Published online by Cambridge University Press: 05 June 2012
In certain respects, Roman law could be surprisingly egalitarian. Once a case came to trial, particularly, the court was supposed to decide between one case and the other, not one person and the other (at least in theory; for the practice, see Chapter 7). Still, Roman society was one in which it could be openly asserted that some people were simply better than others, and the law recognized some of these hierarchies (e.g., free persons vs. slaves). Other status differences might be claimed to exist in natural fact (minors vs. full adults) or on political rather than personal grounds (e.g., citizenship). The most complex and important of these issues have to do with gender, and the position of women in Roman law will get its own chapter (Chapter 16).
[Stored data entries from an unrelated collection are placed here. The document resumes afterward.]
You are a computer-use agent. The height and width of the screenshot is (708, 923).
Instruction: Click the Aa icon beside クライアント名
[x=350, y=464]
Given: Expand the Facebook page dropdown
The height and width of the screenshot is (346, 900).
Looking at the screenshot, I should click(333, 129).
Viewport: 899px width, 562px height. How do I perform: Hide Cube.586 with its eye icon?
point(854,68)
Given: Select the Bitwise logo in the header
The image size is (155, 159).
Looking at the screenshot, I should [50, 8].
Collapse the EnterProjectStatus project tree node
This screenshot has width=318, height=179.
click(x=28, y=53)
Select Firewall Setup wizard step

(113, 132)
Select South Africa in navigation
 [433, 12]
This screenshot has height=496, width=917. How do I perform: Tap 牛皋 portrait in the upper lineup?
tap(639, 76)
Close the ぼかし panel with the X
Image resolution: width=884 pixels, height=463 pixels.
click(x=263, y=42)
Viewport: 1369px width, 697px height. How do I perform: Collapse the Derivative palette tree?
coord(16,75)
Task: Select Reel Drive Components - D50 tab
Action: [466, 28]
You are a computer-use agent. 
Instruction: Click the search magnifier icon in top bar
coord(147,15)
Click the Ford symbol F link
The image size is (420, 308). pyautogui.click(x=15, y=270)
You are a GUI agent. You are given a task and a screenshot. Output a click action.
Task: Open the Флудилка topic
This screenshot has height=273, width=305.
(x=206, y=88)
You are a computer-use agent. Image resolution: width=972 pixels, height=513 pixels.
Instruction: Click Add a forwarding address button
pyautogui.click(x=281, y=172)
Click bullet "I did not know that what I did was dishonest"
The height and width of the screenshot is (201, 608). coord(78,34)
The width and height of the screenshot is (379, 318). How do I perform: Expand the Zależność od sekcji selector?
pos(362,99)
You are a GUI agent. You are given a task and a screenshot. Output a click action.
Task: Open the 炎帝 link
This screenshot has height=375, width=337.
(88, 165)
This chapter will treat all the other distinctions of status just mentioned.
FREEDOM AND SLAVERY
Many societies have some form or another of “involuntary servitude” (as the American Constitution describes it) or compulsory labor. Rome (in common with the American South) had the rarer and stronger institution of “chattel” slavery. That is, not only were some human beings compelled to labor or follow the orders of others, but they were actually subject to the laws that governed property of other types. In principle, parts of the law of persons could have been applied at the same time. In fact, as we will see, the “thing”ness of Roman slaves stayed constant over the centuries, but their “person”ness varied.